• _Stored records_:
+-------+

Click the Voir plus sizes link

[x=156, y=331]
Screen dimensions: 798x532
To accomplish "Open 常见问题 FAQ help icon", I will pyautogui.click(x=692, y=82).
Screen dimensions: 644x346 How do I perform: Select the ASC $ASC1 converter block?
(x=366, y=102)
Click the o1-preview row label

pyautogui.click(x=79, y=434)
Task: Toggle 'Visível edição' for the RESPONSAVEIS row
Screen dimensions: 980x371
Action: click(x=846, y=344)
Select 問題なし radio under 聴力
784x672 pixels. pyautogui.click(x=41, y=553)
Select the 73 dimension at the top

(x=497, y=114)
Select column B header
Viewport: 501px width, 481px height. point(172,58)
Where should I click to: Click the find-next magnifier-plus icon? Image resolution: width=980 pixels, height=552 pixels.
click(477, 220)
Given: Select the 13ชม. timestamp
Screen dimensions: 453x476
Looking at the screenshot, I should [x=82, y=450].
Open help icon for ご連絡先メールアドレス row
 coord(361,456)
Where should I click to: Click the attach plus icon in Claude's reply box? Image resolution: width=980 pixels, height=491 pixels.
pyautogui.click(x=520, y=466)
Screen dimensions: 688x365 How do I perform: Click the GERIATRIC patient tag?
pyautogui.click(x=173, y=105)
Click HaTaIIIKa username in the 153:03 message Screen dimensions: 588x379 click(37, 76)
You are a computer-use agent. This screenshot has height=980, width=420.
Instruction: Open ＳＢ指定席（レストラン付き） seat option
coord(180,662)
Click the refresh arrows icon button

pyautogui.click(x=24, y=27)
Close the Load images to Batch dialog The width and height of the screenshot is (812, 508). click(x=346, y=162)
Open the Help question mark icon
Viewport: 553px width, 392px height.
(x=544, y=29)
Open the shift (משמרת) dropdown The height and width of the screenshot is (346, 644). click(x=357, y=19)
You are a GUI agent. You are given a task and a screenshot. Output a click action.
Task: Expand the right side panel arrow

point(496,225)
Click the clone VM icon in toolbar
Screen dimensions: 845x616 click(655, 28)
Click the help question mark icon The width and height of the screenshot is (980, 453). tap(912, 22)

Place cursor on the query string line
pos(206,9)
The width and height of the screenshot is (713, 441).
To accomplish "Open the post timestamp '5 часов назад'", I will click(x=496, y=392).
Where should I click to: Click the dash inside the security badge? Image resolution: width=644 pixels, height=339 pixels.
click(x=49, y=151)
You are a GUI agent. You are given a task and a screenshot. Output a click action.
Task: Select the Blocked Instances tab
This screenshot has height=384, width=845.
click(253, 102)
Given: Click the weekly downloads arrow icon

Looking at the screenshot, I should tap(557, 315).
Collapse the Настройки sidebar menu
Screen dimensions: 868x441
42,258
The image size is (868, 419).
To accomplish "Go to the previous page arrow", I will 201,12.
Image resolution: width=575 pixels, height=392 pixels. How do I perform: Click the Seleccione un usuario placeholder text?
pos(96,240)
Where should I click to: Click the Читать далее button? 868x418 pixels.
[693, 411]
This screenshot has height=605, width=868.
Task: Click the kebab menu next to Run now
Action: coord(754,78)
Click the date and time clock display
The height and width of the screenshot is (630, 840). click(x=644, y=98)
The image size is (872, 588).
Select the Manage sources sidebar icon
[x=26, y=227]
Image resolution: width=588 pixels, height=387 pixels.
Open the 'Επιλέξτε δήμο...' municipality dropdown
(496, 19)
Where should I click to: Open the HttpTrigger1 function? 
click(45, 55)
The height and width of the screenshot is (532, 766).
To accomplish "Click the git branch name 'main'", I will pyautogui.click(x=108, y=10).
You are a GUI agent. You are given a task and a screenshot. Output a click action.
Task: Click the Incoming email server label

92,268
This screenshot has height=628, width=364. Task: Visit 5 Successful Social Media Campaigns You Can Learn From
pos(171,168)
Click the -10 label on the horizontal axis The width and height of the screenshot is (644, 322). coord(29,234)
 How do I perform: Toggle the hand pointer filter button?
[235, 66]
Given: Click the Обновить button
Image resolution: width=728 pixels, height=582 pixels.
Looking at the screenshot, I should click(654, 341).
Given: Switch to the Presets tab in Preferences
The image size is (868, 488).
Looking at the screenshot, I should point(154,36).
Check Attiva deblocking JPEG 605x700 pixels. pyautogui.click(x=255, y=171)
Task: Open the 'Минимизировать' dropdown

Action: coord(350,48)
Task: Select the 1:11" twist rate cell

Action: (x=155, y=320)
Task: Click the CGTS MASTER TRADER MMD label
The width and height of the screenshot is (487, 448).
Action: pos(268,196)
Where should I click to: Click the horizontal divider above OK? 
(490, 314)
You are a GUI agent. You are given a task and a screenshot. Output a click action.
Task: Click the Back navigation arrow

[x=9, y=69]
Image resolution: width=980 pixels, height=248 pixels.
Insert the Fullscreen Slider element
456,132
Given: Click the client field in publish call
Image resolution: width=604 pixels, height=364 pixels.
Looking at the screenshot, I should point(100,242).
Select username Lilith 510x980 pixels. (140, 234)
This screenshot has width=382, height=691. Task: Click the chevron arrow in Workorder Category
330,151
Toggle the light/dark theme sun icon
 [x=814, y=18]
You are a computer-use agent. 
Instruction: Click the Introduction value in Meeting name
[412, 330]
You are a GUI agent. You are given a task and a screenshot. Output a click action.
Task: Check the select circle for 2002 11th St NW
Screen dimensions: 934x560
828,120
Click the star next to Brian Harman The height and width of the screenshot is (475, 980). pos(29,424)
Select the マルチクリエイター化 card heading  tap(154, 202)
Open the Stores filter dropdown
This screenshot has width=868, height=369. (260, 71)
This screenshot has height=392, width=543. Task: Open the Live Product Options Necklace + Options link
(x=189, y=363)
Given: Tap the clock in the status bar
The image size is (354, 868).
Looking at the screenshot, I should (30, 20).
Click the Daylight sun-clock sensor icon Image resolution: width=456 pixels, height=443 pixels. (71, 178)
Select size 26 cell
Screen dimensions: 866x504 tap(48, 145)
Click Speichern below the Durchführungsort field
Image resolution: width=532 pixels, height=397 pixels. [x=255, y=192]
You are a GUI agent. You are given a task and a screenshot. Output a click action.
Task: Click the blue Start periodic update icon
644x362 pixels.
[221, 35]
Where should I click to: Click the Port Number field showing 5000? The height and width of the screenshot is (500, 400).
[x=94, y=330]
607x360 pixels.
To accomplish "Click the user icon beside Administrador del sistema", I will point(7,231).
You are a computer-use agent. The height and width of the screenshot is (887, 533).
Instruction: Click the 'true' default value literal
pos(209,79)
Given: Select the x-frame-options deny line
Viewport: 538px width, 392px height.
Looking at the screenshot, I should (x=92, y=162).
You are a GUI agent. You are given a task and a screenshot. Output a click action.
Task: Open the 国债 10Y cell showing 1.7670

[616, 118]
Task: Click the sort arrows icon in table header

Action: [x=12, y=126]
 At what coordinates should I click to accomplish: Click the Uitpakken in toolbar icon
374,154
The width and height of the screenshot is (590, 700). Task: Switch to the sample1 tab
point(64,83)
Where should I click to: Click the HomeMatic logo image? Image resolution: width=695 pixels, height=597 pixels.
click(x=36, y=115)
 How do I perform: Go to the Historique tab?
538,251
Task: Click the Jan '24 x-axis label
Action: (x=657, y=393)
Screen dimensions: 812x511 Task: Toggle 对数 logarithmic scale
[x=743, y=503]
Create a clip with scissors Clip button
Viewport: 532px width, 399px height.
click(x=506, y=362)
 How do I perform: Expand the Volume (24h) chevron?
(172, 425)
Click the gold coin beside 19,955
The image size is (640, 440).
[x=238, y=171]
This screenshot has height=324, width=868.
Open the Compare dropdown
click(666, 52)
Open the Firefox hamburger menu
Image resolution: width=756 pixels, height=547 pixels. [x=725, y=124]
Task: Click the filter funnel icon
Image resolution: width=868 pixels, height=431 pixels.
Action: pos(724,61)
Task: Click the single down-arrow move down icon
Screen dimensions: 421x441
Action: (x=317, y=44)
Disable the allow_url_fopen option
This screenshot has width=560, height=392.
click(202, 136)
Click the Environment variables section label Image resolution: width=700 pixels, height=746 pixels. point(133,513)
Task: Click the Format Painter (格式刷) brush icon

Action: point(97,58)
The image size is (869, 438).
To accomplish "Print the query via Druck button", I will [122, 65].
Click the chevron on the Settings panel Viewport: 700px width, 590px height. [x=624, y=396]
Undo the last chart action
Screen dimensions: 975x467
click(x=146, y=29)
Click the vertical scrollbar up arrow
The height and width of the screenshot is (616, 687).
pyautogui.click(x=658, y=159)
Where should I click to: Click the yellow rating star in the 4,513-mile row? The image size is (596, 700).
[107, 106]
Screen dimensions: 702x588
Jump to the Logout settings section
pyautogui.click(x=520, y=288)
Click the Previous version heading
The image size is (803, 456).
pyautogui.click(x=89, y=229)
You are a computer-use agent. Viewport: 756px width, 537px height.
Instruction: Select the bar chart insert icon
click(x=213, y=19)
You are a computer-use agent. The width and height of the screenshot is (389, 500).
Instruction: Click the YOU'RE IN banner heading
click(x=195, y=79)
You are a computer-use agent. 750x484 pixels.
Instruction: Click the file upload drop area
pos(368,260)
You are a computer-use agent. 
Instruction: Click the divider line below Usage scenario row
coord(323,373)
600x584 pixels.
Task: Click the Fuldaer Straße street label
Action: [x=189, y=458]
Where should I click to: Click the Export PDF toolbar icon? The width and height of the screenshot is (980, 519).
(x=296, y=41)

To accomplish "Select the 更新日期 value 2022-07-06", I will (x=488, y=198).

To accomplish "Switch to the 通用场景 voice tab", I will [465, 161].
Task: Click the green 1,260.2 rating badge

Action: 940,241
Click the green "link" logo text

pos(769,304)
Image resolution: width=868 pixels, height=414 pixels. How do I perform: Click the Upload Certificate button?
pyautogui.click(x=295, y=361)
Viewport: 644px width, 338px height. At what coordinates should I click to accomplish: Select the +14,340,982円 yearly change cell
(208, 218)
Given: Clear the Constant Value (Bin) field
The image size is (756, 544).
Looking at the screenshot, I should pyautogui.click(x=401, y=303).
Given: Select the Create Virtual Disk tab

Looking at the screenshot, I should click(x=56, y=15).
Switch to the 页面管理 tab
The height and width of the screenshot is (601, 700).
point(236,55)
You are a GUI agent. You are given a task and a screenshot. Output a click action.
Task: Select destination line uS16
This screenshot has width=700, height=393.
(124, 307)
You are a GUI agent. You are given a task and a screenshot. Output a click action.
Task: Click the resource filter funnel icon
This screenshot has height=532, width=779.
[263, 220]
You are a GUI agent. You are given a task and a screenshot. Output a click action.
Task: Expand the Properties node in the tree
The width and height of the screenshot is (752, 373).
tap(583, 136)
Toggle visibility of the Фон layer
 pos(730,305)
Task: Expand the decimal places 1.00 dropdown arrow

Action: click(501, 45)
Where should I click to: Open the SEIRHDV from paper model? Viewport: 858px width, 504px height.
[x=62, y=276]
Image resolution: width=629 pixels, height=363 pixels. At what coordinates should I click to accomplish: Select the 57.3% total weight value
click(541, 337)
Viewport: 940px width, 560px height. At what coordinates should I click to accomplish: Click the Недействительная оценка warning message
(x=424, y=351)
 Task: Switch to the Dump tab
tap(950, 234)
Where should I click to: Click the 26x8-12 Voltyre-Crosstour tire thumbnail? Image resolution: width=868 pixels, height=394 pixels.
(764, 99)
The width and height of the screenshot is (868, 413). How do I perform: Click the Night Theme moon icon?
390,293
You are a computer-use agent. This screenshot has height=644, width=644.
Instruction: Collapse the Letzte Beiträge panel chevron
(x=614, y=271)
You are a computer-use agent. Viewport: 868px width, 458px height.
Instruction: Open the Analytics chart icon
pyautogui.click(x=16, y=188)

+-------+

• _Task prompt_:
If a line in the records holds the word "username", count it, then give only the total.

• _Finished task_:
2